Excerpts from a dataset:
=== Section Start ===

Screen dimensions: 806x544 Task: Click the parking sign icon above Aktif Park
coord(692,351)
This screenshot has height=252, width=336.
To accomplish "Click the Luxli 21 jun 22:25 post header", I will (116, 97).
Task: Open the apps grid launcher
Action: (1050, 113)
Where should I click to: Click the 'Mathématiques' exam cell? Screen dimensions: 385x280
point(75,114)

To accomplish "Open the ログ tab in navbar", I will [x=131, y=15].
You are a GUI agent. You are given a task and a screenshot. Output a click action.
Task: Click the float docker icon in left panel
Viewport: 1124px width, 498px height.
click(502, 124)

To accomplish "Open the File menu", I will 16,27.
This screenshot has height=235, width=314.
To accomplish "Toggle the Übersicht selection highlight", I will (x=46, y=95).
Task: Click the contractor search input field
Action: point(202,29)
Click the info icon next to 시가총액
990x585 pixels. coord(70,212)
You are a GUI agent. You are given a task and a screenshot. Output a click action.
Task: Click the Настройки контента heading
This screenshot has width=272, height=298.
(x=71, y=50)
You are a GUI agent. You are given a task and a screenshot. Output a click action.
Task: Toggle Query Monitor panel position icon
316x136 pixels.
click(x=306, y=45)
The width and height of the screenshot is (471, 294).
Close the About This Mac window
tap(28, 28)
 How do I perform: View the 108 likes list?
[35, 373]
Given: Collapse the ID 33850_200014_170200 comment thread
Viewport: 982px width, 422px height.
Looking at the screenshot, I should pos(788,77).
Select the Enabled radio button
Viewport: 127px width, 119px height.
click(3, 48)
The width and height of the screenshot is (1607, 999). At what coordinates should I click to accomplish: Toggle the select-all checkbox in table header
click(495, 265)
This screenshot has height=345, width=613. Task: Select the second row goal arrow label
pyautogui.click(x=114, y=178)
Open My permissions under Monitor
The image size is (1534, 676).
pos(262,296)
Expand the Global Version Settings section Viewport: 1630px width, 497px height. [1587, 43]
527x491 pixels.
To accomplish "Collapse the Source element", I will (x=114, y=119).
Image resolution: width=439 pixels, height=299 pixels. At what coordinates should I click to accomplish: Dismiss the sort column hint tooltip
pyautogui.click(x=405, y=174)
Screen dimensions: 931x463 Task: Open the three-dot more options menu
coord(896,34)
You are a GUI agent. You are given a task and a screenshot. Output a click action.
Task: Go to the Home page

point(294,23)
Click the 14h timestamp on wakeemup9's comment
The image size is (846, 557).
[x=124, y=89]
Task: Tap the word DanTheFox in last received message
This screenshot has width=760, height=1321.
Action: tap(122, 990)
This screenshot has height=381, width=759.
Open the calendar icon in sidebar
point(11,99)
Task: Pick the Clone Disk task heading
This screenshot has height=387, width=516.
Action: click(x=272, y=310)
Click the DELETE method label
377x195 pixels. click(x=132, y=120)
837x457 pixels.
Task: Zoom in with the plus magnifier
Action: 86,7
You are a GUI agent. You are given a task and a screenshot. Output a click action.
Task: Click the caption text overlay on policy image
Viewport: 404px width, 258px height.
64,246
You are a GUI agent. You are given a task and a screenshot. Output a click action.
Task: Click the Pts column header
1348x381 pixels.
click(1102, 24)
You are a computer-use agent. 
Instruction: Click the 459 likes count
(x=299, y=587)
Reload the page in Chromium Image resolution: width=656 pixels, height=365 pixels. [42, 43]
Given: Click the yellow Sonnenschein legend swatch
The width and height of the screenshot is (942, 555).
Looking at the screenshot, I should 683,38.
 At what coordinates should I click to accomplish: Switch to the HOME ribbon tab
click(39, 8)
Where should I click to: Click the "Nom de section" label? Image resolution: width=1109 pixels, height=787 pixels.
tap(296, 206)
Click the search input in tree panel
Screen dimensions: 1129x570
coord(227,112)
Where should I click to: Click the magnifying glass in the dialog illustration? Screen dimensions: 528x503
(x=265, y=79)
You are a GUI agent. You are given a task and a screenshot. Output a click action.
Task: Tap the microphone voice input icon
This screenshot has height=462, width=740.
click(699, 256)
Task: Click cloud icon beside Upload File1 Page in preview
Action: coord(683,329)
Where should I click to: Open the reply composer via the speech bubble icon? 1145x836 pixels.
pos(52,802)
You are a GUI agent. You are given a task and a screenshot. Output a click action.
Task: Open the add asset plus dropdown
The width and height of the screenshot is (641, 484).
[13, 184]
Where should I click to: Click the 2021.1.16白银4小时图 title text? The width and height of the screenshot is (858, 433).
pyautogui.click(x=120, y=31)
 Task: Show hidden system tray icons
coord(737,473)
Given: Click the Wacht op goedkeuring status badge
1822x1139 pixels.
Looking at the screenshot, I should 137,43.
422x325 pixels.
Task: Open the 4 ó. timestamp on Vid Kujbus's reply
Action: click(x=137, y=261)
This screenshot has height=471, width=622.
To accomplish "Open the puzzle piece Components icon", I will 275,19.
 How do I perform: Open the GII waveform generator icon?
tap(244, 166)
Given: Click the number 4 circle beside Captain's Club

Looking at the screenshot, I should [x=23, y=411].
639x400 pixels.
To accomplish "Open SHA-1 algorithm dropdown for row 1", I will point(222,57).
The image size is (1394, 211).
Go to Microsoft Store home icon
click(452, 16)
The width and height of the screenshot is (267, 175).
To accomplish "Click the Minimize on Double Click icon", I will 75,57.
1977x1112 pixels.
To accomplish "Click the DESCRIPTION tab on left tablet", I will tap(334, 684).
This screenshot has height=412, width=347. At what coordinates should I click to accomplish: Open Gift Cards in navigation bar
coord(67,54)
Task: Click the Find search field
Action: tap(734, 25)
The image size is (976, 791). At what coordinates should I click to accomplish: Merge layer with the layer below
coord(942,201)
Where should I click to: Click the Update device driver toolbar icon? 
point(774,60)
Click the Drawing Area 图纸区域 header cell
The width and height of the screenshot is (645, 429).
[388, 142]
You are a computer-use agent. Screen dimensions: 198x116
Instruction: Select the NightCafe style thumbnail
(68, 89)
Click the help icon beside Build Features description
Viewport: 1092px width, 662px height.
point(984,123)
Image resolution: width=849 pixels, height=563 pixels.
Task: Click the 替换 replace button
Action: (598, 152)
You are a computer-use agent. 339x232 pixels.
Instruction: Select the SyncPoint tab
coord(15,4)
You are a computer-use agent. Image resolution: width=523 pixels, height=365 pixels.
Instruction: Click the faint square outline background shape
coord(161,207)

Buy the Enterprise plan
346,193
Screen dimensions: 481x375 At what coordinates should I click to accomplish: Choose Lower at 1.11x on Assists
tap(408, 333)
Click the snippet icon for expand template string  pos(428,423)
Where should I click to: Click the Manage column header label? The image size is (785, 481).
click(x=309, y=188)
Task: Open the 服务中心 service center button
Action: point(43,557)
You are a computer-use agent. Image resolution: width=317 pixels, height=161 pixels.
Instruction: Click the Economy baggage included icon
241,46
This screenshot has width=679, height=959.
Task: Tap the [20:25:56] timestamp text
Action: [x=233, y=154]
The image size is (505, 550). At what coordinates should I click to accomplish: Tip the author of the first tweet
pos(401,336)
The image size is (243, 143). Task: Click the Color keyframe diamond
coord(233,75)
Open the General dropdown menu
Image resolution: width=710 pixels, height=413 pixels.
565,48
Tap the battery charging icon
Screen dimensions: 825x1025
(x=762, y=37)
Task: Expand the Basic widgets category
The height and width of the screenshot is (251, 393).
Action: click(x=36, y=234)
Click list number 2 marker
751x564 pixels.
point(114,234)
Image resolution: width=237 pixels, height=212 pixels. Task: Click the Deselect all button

=== Section End ===

> _What needs to be done_
Out of the data above, give again only the lines starting at the one holding "Task: Go to the Home page" and ending at the one holding "Task: Pick the Clone Disk task heading", unchanged.

> _Solution below_
Task: Go to the Home page

point(294,23)
Click the 14h timestamp on wakeemup9's comment
The image size is (846, 557).
[x=124, y=89]
Task: Tap the word DanTheFox in last received message
This screenshot has width=760, height=1321.
Action: tap(122, 990)
This screenshot has height=381, width=759.
Open the calendar icon in sidebar
point(11,99)
Task: Pick the Clone Disk task heading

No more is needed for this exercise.